[Saved entries]
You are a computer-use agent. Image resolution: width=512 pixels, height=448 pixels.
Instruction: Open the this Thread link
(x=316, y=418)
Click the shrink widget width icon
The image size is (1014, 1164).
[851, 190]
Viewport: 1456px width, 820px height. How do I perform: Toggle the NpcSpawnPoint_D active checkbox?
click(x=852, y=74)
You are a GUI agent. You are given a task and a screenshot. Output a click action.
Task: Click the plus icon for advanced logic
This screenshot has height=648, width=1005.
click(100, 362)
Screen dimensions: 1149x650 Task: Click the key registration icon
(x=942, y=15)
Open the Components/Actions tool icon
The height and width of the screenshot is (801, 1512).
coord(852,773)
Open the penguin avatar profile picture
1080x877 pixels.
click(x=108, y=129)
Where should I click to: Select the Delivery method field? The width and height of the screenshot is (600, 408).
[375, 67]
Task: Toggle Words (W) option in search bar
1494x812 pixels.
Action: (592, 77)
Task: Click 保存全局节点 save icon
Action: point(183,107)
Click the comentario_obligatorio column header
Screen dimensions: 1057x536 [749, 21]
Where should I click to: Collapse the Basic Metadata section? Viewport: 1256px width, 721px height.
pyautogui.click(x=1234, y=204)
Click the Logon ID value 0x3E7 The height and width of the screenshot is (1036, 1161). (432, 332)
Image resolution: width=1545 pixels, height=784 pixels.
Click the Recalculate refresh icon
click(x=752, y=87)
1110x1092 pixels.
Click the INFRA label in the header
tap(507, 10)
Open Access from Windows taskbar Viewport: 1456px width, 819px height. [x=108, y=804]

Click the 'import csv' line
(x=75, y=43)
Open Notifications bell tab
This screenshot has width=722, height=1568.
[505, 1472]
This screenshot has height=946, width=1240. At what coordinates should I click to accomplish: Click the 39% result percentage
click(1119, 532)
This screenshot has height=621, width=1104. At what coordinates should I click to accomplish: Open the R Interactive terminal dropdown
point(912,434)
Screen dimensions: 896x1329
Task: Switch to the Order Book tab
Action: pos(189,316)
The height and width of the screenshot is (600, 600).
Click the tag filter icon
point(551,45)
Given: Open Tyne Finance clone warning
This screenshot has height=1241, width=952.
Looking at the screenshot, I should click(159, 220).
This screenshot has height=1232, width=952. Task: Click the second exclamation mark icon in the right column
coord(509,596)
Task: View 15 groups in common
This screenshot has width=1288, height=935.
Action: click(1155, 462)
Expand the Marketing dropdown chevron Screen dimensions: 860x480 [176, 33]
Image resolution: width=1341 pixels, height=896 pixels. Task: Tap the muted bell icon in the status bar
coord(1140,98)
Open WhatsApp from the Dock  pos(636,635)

TASK ITEM:
Exactly and only the lines from the line containing "This screenshot has width=1288, height=935." through the final line of the records above must be returned.

WRITTEN ANSWER:
This screenshot has width=1288, height=935.
Action: click(1155, 462)
Expand the Marketing dropdown chevron Screen dimensions: 860x480 [176, 33]
Image resolution: width=1341 pixels, height=896 pixels. Task: Tap the muted bell icon in the status bar
coord(1140,98)
Open WhatsApp from the Dock  pos(636,635)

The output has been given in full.